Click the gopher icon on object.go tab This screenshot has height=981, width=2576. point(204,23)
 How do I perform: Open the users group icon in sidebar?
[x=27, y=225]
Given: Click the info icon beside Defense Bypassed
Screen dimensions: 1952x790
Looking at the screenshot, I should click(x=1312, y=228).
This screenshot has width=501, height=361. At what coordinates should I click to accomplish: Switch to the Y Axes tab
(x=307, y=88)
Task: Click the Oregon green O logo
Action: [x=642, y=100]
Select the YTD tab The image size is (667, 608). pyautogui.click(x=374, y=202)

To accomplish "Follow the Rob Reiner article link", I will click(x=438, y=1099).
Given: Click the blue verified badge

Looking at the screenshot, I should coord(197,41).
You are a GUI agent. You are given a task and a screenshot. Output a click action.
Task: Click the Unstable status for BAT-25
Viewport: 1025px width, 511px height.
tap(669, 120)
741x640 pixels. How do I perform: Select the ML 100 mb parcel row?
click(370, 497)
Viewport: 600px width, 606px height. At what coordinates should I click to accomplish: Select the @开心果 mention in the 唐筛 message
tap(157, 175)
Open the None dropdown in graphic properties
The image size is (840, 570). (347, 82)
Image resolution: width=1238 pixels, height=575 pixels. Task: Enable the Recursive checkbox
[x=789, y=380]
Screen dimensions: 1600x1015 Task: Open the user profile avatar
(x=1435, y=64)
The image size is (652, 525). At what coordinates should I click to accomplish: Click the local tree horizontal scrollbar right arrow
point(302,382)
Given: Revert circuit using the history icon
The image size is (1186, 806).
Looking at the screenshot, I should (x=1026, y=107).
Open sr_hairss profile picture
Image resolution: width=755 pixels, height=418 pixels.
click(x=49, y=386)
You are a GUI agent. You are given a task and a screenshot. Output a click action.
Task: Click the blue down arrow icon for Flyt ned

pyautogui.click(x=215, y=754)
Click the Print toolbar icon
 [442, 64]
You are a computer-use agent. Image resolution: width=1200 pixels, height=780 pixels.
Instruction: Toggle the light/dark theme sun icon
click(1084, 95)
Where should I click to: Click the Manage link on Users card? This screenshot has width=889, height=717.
※ ※ ※
Your task is to retype the complete material exactly as it was given.

**RESPONSE TO THIS TASK:**
Click the gopher icon on object.go tab This screenshot has height=981, width=2576. point(204,23)
 How do I perform: Open the users group icon in sidebar?
[x=27, y=225]
Given: Click the info icon beside Defense Bypassed
Screen dimensions: 1952x790
Looking at the screenshot, I should click(x=1312, y=228).
This screenshot has width=501, height=361. At what coordinates should I click to accomplish: Switch to the Y Axes tab
(x=307, y=88)
Task: Click the Oregon green O logo
Action: [x=642, y=100]
Select the YTD tab The image size is (667, 608). pyautogui.click(x=374, y=202)

To accomplish "Follow the Rob Reiner article link", I will click(x=438, y=1099).
Given: Click the blue verified badge

Looking at the screenshot, I should coord(197,41).
You are a GUI agent. You are given a task and a screenshot. Output a click action.
Task: Click the Unstable status for BAT-25
Viewport: 1025px width, 511px height.
tap(669, 120)
741x640 pixels. How do I perform: Select the ML 100 mb parcel row?
click(370, 497)
Viewport: 600px width, 606px height. At what coordinates should I click to accomplish: Select the @开心果 mention in the 唐筛 message
tap(157, 175)
Open the None dropdown in graphic properties
The image size is (840, 570). (347, 82)
Image resolution: width=1238 pixels, height=575 pixels. Task: Enable the Recursive checkbox
[x=789, y=380]
Screen dimensions: 1600x1015 Task: Open the user profile avatar
(x=1435, y=64)
The image size is (652, 525). At what coordinates should I click to accomplish: Click the local tree horizontal scrollbar right arrow
point(302,382)
Given: Revert circuit using the history icon
The image size is (1186, 806).
Looking at the screenshot, I should (x=1026, y=107).
Open sr_hairss profile picture
Image resolution: width=755 pixels, height=418 pixels.
click(x=49, y=386)
You are a GUI agent. You are given a task and a screenshot. Output a click action.
Task: Click the blue down arrow icon for Flyt ned

pyautogui.click(x=215, y=754)
Click the Print toolbar icon
 [442, 64]
You are a computer-use agent. Image resolution: width=1200 pixels, height=780 pixels.
Instruction: Toggle the light/dark theme sun icon
click(1084, 95)
Where should I click to: Click the Manage link on Users card? This screenshot has width=889, height=717.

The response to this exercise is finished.